The most immediately striking things about Sweets is the artwork. Chamberlain is an impressive artist who captures New Orleans with such a sense of authenticity and accuracy that at any second you expect to see Ignatius Reilly pushing a hotdog cart through the French Quarter in the background of one of his panels. He has a grittiness that fuses the dark tone of his story with the naturally haunted aesthetic of the city – an atmosphere so realized that even someone with only a few episodes of Treme and a handful of Anne Rice novels under their belt will no doubt find it compelling and genuine.
Furthermore, the art works wonderfully with the style and tone of Chamberlain’s writing. The city and the people are flecked with little bits of paint so that it gives the impression that everyone and everything are covered with spots of dried blood from crimes too countless to innumerate. It is a city of corrupt politicians, blackmailing madams, a grief-stricken cop, and a serial killer who leaves pecan pralines at the scenes of his crimes, and it is all brought to visceral life with the perfect blending of art and story.

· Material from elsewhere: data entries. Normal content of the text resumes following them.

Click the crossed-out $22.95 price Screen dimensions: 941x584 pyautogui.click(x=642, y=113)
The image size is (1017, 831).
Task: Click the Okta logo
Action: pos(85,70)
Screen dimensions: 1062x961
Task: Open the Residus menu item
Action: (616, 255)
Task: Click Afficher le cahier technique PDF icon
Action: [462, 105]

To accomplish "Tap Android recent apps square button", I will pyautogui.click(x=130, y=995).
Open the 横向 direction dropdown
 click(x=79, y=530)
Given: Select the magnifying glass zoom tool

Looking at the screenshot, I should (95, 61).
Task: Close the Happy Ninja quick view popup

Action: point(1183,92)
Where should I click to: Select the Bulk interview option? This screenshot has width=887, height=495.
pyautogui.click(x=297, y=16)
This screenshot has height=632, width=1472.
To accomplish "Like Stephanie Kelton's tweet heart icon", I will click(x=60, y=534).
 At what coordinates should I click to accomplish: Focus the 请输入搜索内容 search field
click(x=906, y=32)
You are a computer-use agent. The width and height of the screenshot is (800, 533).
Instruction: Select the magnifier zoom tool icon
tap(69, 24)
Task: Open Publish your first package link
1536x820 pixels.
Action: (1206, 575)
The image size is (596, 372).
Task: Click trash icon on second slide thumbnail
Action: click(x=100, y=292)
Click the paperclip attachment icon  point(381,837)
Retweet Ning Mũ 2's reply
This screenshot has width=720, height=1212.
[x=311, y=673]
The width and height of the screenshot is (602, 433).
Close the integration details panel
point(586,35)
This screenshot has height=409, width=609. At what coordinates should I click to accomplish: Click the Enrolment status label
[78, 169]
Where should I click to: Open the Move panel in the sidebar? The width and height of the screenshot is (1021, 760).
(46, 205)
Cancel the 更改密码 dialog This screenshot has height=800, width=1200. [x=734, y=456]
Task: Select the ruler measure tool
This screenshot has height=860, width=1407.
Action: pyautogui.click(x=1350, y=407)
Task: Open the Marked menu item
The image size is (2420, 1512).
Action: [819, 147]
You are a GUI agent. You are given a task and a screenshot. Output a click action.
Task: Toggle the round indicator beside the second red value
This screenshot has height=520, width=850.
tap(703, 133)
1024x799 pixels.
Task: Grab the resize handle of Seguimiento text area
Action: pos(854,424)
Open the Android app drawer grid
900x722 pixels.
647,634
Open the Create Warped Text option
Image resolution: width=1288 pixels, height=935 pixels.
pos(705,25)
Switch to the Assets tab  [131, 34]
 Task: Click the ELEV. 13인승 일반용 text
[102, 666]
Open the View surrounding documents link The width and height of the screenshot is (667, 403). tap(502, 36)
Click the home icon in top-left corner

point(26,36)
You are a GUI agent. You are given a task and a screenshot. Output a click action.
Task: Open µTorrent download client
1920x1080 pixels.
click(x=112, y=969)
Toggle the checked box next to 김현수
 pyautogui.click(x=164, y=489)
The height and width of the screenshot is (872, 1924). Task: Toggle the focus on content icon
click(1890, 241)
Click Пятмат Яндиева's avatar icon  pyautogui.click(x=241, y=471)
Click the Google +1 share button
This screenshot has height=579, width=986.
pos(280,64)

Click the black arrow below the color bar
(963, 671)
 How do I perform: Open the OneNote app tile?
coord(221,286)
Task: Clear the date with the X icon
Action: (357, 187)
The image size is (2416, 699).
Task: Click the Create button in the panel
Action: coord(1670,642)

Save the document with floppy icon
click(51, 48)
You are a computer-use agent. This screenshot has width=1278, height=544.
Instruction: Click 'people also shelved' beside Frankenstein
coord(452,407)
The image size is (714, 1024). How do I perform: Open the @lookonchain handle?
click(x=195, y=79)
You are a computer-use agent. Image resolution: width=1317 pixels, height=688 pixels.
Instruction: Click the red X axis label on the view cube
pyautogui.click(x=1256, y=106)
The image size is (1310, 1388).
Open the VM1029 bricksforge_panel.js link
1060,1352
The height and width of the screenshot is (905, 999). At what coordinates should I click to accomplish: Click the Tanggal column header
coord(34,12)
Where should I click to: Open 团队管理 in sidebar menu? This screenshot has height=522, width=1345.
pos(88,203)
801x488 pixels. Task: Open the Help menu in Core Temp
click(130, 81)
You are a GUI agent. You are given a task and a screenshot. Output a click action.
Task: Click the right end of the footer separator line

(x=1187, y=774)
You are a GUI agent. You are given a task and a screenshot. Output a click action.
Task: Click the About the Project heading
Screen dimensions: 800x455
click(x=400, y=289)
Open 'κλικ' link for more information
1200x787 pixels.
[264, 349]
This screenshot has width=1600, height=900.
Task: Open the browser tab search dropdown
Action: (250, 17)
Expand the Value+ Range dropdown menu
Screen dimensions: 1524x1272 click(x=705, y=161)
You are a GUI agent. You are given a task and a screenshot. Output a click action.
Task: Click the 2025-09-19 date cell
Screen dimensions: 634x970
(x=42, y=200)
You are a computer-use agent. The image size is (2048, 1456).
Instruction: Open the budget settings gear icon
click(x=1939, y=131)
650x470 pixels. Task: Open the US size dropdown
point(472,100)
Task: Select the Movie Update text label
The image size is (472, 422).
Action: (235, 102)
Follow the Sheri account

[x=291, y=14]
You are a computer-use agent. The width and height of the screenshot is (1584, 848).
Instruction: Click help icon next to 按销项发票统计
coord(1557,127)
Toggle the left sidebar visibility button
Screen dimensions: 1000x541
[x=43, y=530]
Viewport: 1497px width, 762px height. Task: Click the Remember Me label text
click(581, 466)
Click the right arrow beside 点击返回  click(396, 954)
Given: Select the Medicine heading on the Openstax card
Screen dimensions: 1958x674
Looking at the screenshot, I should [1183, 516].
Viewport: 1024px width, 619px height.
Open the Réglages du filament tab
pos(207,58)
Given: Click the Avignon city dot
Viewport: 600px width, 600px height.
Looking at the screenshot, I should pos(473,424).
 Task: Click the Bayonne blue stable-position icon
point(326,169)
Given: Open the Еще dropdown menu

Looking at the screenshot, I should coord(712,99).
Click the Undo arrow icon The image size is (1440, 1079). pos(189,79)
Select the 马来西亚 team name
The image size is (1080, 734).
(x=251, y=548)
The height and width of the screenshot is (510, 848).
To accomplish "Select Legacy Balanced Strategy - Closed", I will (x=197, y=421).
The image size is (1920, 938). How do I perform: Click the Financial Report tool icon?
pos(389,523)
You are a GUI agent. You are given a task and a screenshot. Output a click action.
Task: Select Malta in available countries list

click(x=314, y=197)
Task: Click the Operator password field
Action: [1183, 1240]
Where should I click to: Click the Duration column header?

From a narrative perspective Kody does an impressive job of capitalizing on recognizable crime tropes without coming across as derivative or clichéd. The ubiquity of things like a serial-killer with a gimmick, a cop on the edge, and the gruff police lieutenant who’s not taking anyone’s shit, reads more as a dedication to one’s craft then an over-reliance on a formula.
Yet despite the fact that it is a crime story, it is Chamberlain’s subtleness that highlights his originality. His style is not a blackjack to the back of the head; it is a stiletto between the ribcage. The issue is punctuated twice with moments of violence but the restraint employed shows that the creator is not interested in gratuitous excesses of violence and blood to evoke a fleeting sense of shock.
Sweets is going to be five issues long and as with any mini series it remains to be seen if the entire story will be as good as its beginning. Yet looking to the first issue it is clear that Chamberlain is a talented creator with a clear vision of what he wants to do. This book stands out as one of the most promising first issues I have read in a long time.